Coluna da Maria Homem: As fantasias em jogo na guerra — Gama Revista
COLUNA

Maria Homem

As fantasias em jogo na guerra: um storytelling ancestral

Em nome de deus e da glória que me foi tirada, devo defender a causa – esse o núcleo que sustenta minha própria identidade

24 de Outubro de 2023

Esta coluna não foi fácil de escrever, pela questão ser muito intrincada e as camadas, muito antigas. O desafio era uma pessoa que não pertence a nenhum dos lados trazer um olhar ao mesmo tempo analítico e humano, no sentido de não recuar diante da complexidade do tema, ao mesmo tempo que escuta as diferenças. Então dei para amigos gentis lerem o texto previamente e a coluna gerou debate antes mesmo de ser publicada. Sou grata a eles por colocar lenha na fogueira da reflexão real e a Gama por permitir que desta vez eu extrapole o espaço. Por que insistimos na guerra? Vejamos algumas fantasias e premissas inconscientes que impedem as quase impossiveis negociaçoes para a paz.

A conexão de um indivíduo a outro no interior de um grupo se dá pelo compartilhamento de uma crença, pela identificação a uma ideia comum e a uma liderança idealizada.

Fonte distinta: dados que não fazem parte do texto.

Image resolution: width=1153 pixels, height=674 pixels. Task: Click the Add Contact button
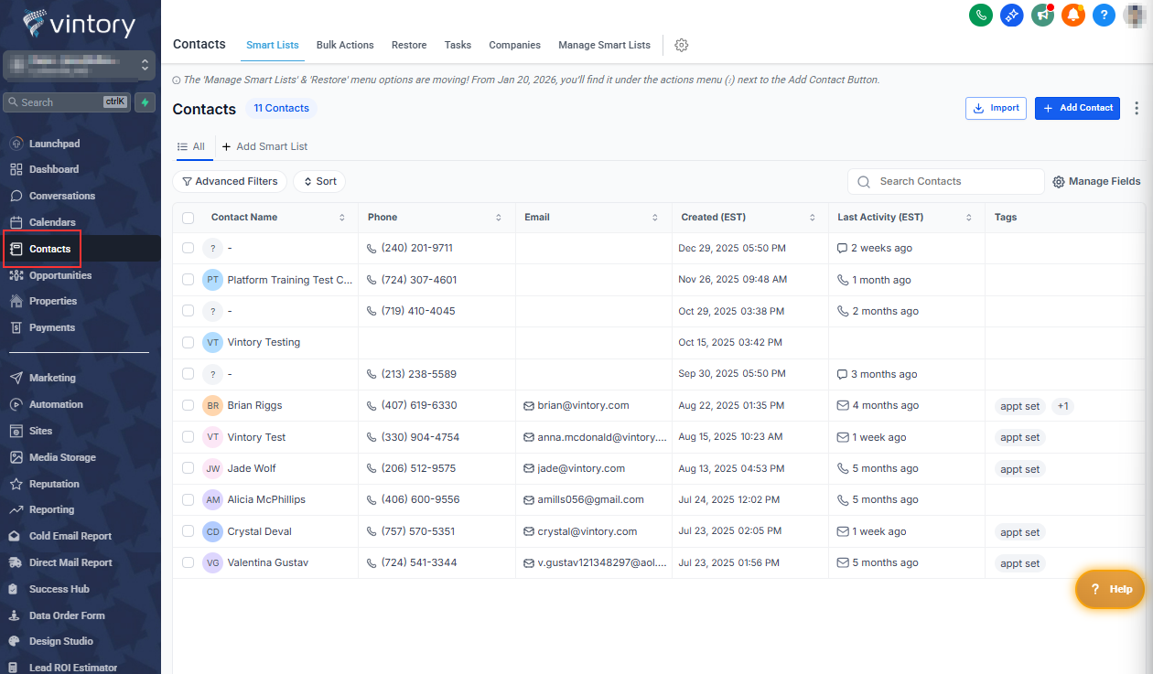[x=1077, y=108]
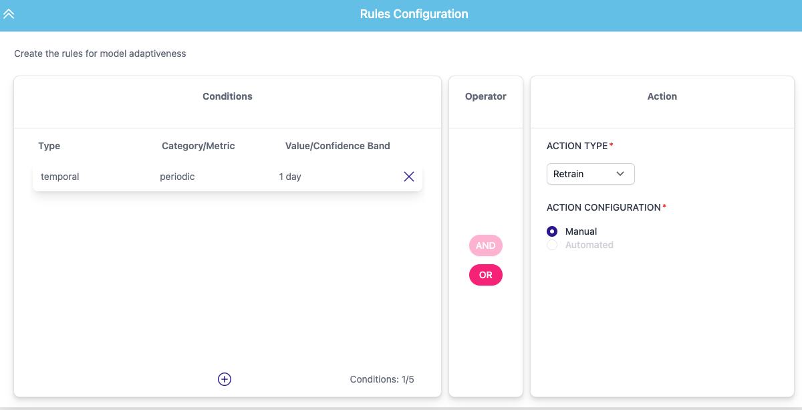Screen dimensions: 802x410
Task: Click the Value/Confidence Band column header
Action: click(338, 146)
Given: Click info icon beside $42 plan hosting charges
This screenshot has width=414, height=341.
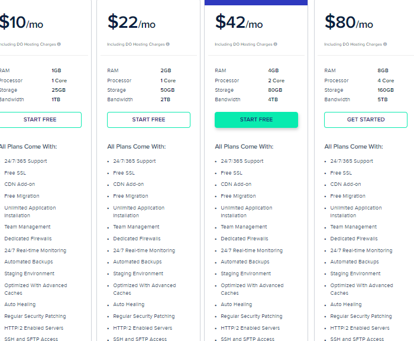Looking at the screenshot, I should [276, 44].
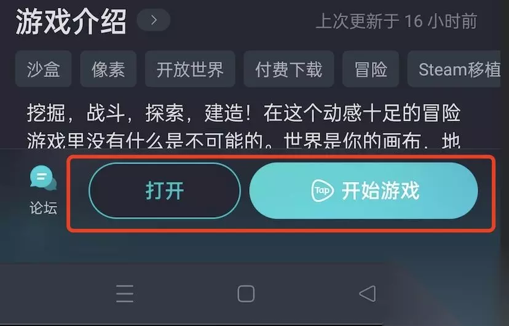The image size is (509, 326).
Task: Select the 像素 tag
Action: [x=108, y=69]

Além do funcionamento consciente e pragmático dos coletivos humanos, o grupo se mantém coeso apoiando-se numa fantasia que lhe permita acreditar no seu próprio valor e lutar por uma causa. Precisamos de fantasias para dourar a árida pílula da vida cotidiana e assim construir histórias (douradas também) que nos dêem coragem.

A religião nos ajuda nisso: podemos nos amparar na crença de ser o povo eleito, ou de ter recebido o messias, ou ainda de acolher o novo profeta. Ou de construir um terceiro império, ou uma sociedade igualitária ou mesmo uma sociedade desigual onde ter coisas possa nos fazer bem. Todas são crenças que nos mantêm operando.

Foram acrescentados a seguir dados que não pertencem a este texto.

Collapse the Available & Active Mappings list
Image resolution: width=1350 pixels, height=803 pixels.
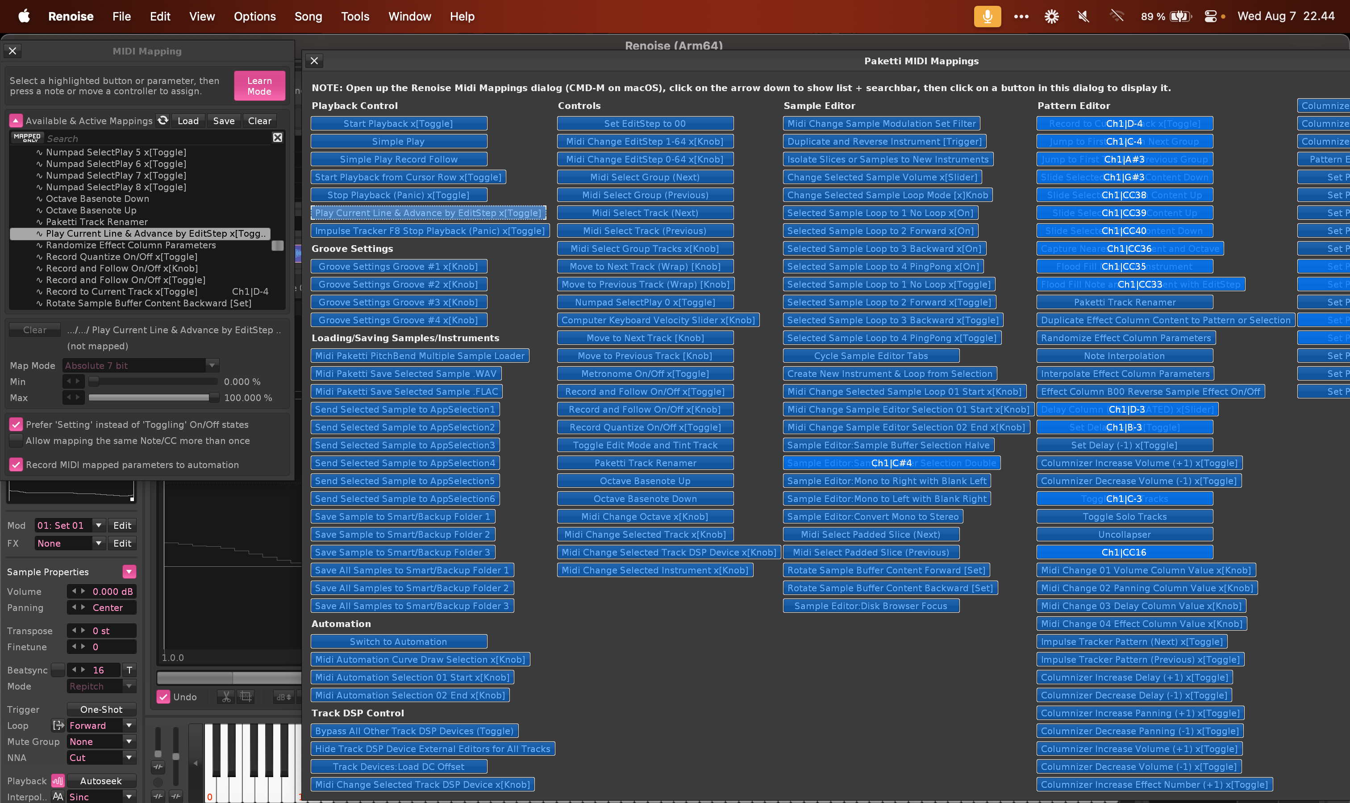pyautogui.click(x=16, y=121)
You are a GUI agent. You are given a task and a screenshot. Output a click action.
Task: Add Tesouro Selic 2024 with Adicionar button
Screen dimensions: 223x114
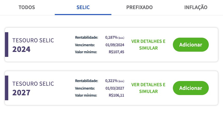191,45
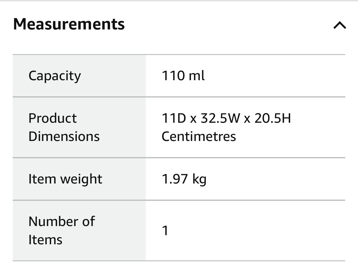
Task: Click the Measurements heading
Action: click(x=69, y=24)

Quando as coisas não funcionam tão bem, sonhamos com a restauração da glória do passado, uma das fantasias mais comuns da nossa psique. É o desejo explícito da corrente tradicionalista – Bannon, Dugin, Olavo – que fomenta a névoa de poder de Putin e todos os que se apoiam no projeto de um restauro grandioso, como o da Grande Mãe Rússia. É a mesma linha que garantiu o sucesso da manipulação do ressentimento operada por Trump, com o MAGA, justamente Make America Great Again. Quem nunca sonhou com um passado de sucesso? Como diz um anúncio de storytelling: descubra o que faz diferença para os seus clientes e construa uma história em torno disso.

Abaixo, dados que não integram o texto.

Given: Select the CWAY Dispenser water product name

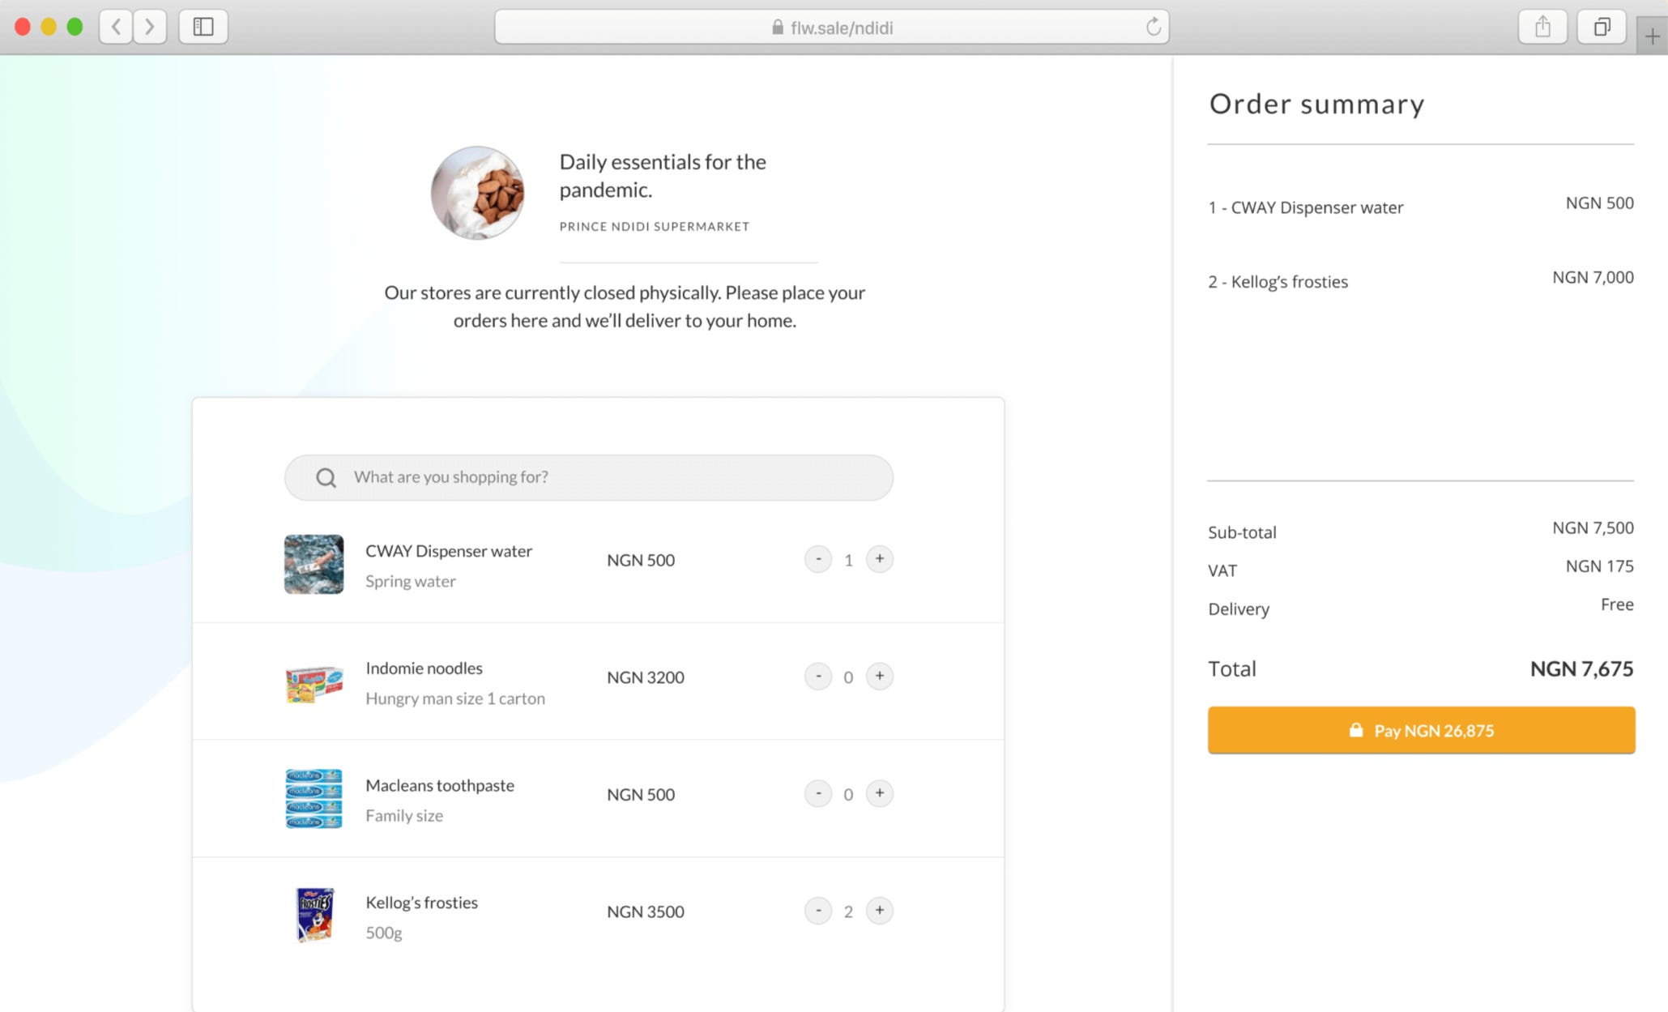Looking at the screenshot, I should pos(449,551).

Essa matriz se alinha, veja só, com o Hamas, Hezbollah, ISIS e todo movimento jihadista: é legítimo e mesmo necessário fazer a guerra para restaurar a grandeza do grande Califado Islâmico, riqueza, ciência e sabedoria que iam do Atlântico ao extremo Oriente. E nada pode atrapalhar esse projeto, como os judeus que estão ali no meio e, portanto, devem ser eliminados. Hoje em Gaza, Londres, New York e São Paulo gritamos: Palestina nada menos que “do rio ao mar”, do rio Jordão ao mar Mediterrâneo, na guerra de imagens e narrativas travada por todos ao redor do globo.

Em nome de deus e da glória que me foi tirada, devo defender a causa – esse o núcleo que sustenta minha própria identidade. Diante da vida subproletarizada que levo, seja pela ocupação de um território, seja pelo sistema econômico excludente, eu luto. Com violência extrema, se preciso for. Luto para restaurar a glória que já tivemos e nos é devida.

Pesquisas mostram o que já sabíamos: os exércitos terroristas no Oriente Médio recrutam jovens homens sem acesso a três coisas básicas do pacote da virilidade: educação, emprego, mulher. São garotos com futuro falido que colam na identificação de supermachos – mesmo que ao preço de se tornar um mártir. Alguma semelhança com o exército do crime no Brasil não é coincidência.

A matriz judaica é diferente dessa, até porque os judeus nunca tiveram um império que cobriu grande parte do planeta.

A luta por um reconhecimento absoluto e excludente do outro é uma patologia da identidade. Aquela que julgávamos já superada neste momento da história

Há quem precise sair das suas terras de origem, por conta de fome, peste ou guerra, e migrar em busca de um lugar onde se possa viver melhor. E precisamos de histórias para nos amparar na dura jornada. Esse é outro topos fundamental na psique e está em inúmeros roteiros, dos westerns aos bíblicos. Deus fala para Abrahão: sai da tua terra e vai pra terra de Canaã, lá terás mais descendentes que os grãos de areia e as estrelas do céu. Uma terra fértil de leite e mel. E não por acaso deus fala dessa terra, nada menos que a encruzilhada de três continentes, berço de impérios e rotas de comércio. Não por acaso um território crucial em disputa até hoje.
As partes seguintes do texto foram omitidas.